A Guide To Parts Of Speech

Transitive Verbs

        Home Nouns Pronouns Verbs Verbals Conjunctions Adjectives Adverbs Prepositions Interjections Grammar Errors Sentences Tone Verbs: Transitive Verbs: Intransitive Verbs: Linking Verbs: Causative Verbs: Factitive Helping Verbs Verbs: Phrasal

Answers the Question

"What's being done to it?"

transitive

Late Latin transitivus, from Latin transitus (past participle of

transire to cross over, pass) + -ivus -ive

as a part of speech

Transitive verbs that carry over action onto an object in one of

two ways:  direct objects; indirect objects.  The latter is always

done in addition to a direct object.

Direct Objects

Direct object verbs are "directly" affected by the action of a transitive verb:

On the weekends, Michael works the projector at a local independent cinema.

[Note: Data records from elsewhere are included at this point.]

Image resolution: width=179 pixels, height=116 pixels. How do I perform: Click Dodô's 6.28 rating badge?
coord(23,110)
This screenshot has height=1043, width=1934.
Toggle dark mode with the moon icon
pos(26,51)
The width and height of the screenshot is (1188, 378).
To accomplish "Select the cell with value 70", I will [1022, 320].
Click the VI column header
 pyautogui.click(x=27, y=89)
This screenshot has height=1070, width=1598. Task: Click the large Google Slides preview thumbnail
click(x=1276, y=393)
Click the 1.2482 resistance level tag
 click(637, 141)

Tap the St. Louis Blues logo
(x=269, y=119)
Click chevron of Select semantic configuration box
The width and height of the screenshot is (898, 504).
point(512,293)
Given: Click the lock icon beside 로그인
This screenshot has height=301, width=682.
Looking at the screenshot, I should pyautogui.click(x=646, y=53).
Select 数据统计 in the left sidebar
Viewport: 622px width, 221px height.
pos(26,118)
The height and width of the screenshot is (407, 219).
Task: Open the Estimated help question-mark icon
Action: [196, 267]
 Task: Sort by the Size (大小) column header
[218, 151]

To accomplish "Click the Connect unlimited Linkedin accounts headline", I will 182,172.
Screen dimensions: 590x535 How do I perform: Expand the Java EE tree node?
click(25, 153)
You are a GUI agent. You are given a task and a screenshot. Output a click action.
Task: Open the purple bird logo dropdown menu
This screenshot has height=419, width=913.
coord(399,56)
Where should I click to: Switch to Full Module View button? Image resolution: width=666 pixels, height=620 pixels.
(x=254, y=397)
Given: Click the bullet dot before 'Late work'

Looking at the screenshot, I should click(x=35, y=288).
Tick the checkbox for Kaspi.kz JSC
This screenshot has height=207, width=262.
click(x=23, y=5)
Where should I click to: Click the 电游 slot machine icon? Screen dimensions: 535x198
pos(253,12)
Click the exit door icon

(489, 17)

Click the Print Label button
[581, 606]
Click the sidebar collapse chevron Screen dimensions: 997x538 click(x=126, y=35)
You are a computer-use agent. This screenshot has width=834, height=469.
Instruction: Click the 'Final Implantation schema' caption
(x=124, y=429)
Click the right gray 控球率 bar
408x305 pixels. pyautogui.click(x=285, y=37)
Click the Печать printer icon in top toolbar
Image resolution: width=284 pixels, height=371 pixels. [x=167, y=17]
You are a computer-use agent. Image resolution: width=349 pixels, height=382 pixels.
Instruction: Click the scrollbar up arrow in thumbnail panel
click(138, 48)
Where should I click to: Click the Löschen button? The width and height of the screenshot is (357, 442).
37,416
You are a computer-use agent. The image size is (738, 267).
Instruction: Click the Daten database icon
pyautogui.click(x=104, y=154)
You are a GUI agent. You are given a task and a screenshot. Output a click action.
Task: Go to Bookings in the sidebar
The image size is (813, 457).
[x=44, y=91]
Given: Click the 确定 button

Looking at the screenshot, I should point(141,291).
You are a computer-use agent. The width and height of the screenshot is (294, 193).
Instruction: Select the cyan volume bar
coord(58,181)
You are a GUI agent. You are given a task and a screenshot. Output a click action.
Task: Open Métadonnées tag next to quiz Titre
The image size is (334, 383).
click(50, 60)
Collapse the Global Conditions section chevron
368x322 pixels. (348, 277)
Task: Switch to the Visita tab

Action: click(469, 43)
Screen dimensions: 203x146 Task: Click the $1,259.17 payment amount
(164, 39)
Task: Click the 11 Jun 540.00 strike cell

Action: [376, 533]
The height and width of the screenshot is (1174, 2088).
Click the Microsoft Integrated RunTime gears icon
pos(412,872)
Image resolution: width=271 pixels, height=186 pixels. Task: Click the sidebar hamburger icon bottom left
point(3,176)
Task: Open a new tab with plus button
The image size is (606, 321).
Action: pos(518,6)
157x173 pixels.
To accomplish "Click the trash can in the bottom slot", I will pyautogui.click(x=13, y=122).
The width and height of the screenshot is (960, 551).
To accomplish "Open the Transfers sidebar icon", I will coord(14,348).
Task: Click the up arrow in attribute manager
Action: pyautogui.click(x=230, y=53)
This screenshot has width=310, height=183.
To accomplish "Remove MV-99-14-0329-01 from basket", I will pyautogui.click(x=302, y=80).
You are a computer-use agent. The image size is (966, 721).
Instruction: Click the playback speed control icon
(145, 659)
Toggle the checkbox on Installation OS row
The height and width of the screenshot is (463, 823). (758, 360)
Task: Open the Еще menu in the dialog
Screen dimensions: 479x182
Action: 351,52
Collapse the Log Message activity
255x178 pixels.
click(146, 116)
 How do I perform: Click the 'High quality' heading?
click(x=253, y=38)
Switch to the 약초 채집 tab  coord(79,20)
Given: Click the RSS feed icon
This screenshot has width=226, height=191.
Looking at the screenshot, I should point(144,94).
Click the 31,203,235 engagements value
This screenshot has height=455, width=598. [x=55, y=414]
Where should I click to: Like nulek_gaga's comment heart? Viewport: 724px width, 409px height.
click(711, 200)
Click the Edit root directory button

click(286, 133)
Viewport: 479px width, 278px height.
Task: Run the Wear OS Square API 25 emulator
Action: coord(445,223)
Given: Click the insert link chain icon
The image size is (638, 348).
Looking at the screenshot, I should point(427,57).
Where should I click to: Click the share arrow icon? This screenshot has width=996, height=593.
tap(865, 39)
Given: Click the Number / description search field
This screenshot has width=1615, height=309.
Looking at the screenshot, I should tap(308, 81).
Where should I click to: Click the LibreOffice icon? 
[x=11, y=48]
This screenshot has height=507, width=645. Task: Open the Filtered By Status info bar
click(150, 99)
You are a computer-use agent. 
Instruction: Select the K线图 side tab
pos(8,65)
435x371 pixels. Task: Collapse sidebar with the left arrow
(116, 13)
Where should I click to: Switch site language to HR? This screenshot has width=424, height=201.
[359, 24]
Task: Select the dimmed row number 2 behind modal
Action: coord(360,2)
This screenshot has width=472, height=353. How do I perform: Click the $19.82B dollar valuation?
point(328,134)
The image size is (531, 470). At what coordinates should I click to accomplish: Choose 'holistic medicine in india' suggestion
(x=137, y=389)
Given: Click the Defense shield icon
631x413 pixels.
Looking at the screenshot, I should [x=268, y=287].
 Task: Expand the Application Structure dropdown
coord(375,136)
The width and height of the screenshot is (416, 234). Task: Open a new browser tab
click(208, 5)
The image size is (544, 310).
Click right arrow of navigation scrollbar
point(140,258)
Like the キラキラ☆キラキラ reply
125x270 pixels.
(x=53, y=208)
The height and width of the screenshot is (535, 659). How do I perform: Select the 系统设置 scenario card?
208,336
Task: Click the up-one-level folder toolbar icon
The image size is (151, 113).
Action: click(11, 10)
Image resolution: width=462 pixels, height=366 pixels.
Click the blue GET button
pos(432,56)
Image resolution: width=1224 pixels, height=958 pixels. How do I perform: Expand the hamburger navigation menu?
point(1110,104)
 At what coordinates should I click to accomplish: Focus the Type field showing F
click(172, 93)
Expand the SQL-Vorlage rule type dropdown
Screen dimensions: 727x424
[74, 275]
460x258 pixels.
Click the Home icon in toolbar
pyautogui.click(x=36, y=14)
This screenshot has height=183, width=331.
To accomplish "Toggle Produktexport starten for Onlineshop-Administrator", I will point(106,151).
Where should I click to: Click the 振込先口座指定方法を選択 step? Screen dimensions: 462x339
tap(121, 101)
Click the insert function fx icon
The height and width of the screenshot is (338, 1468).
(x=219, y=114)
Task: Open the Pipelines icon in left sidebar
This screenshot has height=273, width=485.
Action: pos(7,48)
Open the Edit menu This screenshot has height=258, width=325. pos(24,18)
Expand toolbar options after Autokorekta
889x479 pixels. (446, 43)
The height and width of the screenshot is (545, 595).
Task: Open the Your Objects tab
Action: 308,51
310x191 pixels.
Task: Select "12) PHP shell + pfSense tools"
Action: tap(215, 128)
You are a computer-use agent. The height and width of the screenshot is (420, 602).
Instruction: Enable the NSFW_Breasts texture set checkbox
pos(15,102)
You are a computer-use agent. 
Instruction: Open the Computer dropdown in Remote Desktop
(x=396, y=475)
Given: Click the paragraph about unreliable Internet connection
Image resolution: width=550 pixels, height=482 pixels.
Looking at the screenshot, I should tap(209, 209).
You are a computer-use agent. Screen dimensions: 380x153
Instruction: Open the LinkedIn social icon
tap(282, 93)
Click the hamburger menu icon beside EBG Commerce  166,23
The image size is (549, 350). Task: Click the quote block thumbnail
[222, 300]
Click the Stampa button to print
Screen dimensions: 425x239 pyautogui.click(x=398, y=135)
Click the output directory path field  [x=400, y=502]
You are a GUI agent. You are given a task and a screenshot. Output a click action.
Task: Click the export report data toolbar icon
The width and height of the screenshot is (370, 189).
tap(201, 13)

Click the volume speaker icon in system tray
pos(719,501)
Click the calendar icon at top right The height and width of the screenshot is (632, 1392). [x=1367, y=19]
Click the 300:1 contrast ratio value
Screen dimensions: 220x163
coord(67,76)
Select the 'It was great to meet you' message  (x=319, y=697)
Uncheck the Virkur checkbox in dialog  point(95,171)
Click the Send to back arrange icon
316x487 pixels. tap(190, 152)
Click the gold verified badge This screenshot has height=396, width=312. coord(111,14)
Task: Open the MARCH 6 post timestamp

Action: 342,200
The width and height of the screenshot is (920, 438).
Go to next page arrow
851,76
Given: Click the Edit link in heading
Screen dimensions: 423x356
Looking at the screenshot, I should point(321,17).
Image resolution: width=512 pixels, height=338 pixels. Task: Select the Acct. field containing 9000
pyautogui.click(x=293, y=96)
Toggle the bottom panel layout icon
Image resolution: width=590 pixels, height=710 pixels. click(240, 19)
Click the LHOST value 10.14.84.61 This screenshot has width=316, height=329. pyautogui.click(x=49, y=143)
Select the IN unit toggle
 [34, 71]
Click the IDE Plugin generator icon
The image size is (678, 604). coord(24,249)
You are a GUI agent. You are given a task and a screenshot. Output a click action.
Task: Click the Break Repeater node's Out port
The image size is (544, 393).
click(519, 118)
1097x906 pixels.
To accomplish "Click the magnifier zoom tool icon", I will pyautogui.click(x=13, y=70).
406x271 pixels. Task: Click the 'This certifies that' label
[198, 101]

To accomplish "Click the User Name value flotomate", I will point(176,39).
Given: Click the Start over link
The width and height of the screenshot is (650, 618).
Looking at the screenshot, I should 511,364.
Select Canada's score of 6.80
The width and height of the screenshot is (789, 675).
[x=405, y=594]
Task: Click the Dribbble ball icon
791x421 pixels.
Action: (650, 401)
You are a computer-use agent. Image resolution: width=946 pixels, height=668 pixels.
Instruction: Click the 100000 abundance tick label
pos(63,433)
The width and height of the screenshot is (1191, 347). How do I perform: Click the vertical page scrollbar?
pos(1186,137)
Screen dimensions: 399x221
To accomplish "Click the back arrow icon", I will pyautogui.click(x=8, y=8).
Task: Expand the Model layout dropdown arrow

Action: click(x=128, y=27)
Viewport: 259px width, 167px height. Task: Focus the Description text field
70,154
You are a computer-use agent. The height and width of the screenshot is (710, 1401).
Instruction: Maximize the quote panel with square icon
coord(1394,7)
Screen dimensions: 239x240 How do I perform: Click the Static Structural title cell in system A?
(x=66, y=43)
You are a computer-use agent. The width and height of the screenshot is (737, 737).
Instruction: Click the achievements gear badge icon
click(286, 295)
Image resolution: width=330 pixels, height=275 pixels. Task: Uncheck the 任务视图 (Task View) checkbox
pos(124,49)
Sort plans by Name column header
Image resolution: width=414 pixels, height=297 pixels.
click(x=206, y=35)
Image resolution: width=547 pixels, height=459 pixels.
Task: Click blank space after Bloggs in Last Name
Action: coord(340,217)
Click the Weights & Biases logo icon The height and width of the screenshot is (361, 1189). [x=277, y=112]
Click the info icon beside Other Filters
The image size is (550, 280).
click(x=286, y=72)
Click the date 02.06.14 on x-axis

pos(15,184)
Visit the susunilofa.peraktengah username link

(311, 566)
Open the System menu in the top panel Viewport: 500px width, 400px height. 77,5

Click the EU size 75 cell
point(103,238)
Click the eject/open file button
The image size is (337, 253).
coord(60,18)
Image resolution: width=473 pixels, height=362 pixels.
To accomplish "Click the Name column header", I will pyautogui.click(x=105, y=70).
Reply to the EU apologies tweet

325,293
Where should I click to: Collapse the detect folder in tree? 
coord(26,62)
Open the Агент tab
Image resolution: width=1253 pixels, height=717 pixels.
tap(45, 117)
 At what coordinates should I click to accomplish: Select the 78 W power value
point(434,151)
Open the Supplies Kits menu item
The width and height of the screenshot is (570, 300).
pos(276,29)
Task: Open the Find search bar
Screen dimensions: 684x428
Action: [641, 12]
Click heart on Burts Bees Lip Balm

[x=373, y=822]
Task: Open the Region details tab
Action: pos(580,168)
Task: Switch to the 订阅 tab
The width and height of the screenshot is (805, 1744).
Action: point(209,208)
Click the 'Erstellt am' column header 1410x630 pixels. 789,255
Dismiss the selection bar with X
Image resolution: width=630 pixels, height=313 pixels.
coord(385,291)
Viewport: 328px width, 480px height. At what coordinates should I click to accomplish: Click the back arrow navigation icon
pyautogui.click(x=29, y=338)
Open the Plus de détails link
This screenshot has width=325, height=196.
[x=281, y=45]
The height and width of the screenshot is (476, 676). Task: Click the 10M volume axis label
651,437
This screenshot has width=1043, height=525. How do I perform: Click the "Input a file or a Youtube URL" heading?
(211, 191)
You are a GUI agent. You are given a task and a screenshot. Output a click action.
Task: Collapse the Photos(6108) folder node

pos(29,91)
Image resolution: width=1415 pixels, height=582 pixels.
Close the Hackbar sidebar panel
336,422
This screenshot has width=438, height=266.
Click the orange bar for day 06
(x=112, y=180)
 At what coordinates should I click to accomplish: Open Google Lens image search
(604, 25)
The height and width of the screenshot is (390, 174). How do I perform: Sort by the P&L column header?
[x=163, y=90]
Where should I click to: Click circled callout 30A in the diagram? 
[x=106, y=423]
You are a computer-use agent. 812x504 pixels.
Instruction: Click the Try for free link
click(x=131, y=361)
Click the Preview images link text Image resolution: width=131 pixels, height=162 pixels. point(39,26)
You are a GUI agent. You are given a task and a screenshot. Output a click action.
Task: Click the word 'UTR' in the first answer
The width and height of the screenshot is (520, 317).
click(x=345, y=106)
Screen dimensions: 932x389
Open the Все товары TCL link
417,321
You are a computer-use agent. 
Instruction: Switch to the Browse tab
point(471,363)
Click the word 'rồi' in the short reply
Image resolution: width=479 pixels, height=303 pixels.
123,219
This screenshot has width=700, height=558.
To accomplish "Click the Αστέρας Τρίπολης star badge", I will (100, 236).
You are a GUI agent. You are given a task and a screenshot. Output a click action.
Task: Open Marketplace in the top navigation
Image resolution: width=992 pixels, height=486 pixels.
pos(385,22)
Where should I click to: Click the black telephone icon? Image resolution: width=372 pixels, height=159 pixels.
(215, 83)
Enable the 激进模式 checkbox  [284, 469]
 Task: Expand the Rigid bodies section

The action "works," in this case meaning "operates," carries over from "Michael" onto the object

"projector."

Indirect Objects

Some transitive verbs take indirect objects as well as direct ones, creating the dative case.  These

verbs convey one or more things to another.  Here are the most common verbs with indirect objects:

assign                    award                    bring                    fax                    feed                   give

grant                      hand                      lend                     loan                  mail                   offer

owe                        pass                      promise               pay                   read                  serve

show                      sell                        send                    show                 sing                   take

teach                      tell                        throw                   wire                   write

Spending hours in the projection booth gives me the time needed to complete my homework.

In this example, "the time" is the direct object of the verb "give," while "me" is the indirect object.

However, an indirect object is, in reality, simply the object of the preposition "to," which has been

dropped to create the effect of an indirect object.  If indirect objects confuse you, you can always

restore the preposition "to" if you desire:

Spending hours in the projection booth gives to me the time needed to complete my homework.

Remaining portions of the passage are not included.